Thomas Koenig possède déjà malgré son jeune âge un beau CV de musicien. Après huit ans de flûte traversière classique et n’en pouvant plus ce Toulousain se tourne à 14 ans vers le rock et la guitare électrique, traverse même une période punk, puis se prenant très vite de passion pour le blues découvre un bluesman un peu particulier, Roland Kirk multi instrumentiste à vent notamment à la flûte le premier instrument de Thomas. « C’est ça que je veux faire ! » Et il le fait, partant même au prestigieux Berklee College of Music de Boston dont il est diplômé. Auparavant il est passé au saxophone et a joué beaucoup de latino et de salsa dans la ville rose. Retour à Paris pour jouer mais aussi étudier l’écriture classique et la composition. De là la composition de musiques pour le théâtre, les documentaires (Thalassa, Faut pas Rêver…) et de très nombreuses collaborations avec par exemple Sony Troupé, Ambrose Akinmusire, Felipe Cabrera… Un parcours déjà dense. Thomas Koenig possède un son très pur au sax ténor, du lyrisme sans esbroufe, un phrasé limpide et une utilisation de toutes les tonalités de l’instrument. En ce sens le répertoire de ce soir lui convient parfaitement. Il est de plus spectaculaire à voir jouer par son engagement physique assez sportif – ça tombe bien au Café du Sport – souvent en flexion sur ses jambes. Et j’ai compris que mes amies présentes l’avaient trouvé charmant… Attention, pas de harcèlement mesdames !

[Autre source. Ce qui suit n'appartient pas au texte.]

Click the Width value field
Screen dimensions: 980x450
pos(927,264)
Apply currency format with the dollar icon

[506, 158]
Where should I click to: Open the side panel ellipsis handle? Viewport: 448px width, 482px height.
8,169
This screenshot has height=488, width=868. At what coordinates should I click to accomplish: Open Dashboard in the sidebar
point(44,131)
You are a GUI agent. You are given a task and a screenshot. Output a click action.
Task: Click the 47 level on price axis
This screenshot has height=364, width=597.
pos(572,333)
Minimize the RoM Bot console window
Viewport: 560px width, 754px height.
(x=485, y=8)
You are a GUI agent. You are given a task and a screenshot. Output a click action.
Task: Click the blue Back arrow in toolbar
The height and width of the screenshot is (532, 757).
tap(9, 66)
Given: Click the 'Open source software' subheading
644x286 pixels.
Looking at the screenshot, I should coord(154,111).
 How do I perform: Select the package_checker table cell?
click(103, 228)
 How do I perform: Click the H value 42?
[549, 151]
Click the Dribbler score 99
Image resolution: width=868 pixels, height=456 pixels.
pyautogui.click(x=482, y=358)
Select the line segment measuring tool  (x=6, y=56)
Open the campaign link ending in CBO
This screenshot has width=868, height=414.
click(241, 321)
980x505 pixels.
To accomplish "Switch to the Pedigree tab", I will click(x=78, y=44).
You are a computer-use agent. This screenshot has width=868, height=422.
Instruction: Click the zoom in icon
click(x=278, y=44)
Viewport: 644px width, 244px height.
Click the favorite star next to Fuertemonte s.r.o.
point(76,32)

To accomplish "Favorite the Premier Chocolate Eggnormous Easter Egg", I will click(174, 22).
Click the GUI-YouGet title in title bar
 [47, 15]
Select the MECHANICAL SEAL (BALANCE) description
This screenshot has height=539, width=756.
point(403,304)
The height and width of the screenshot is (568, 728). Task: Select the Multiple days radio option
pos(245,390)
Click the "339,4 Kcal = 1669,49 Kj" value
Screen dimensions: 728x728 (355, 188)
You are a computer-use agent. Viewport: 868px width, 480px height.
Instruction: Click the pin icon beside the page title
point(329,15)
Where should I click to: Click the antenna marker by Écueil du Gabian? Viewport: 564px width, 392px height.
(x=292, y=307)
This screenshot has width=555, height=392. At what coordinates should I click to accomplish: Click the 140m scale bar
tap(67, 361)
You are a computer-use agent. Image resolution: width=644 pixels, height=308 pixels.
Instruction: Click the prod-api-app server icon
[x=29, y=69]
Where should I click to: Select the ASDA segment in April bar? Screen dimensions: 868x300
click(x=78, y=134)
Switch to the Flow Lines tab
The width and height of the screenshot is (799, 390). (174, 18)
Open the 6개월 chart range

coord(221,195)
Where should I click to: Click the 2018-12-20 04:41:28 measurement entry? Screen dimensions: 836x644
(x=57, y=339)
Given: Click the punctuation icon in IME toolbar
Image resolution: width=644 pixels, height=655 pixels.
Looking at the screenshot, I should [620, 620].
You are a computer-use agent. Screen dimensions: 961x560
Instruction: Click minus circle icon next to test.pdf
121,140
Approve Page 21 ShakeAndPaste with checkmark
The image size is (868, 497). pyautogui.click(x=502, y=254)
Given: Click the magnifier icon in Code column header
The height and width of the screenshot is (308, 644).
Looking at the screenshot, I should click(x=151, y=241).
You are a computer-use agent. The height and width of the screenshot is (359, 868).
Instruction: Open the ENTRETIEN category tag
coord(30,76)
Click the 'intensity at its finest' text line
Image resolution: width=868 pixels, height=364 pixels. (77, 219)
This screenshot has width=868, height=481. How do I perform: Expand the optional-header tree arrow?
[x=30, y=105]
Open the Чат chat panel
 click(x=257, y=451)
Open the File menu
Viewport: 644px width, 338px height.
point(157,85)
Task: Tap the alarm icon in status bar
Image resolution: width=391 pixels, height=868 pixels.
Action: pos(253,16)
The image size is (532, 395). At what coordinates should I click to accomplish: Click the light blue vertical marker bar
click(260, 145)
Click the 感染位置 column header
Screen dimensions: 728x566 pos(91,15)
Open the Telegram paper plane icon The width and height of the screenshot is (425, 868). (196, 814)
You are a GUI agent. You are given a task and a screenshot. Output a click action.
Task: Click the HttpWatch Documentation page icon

Pas commode à jouer ce répertoire de Joe Henderson, truffé paraît-il de pièges, des nombres de mesures bizarres, 10, leur nombre évoluant au fil des morceaux, bref une extrême concentration pour les musiciens. Pour les oreilles du public une musique finalement accessible, mélodieuse et riche, pleine de rebondissements.
Pas facile alors pour les musiciens surtout comme le batteur Philippe Gaubert appelé deux jours avant pour remplacer Gaëtan Diaz qui vient de perdre son père, grand musicien lui aussi. On est avec toi Gaëtan. Philippe heureusement commence à être un vieux de la vieille et le répertoire de JH il le connaît, on va en avoir la preuve ; belle prouesse quand même que de s’être adapté si vite. A la fin d’un titre alors que je venais d’écrire sur mes notes le nom d’Elvin Jones tant le frappé lourd sur les toms me faisait penser à lui, Thomas Bercy l’a présenté comme Elvin Gaubert. Un compliment.
Les deux titulaires des chaires piano et contrebasse du lieu ont eux aussi bien sûr un réel mérite car ils ont bien bossé. Ça s’entend.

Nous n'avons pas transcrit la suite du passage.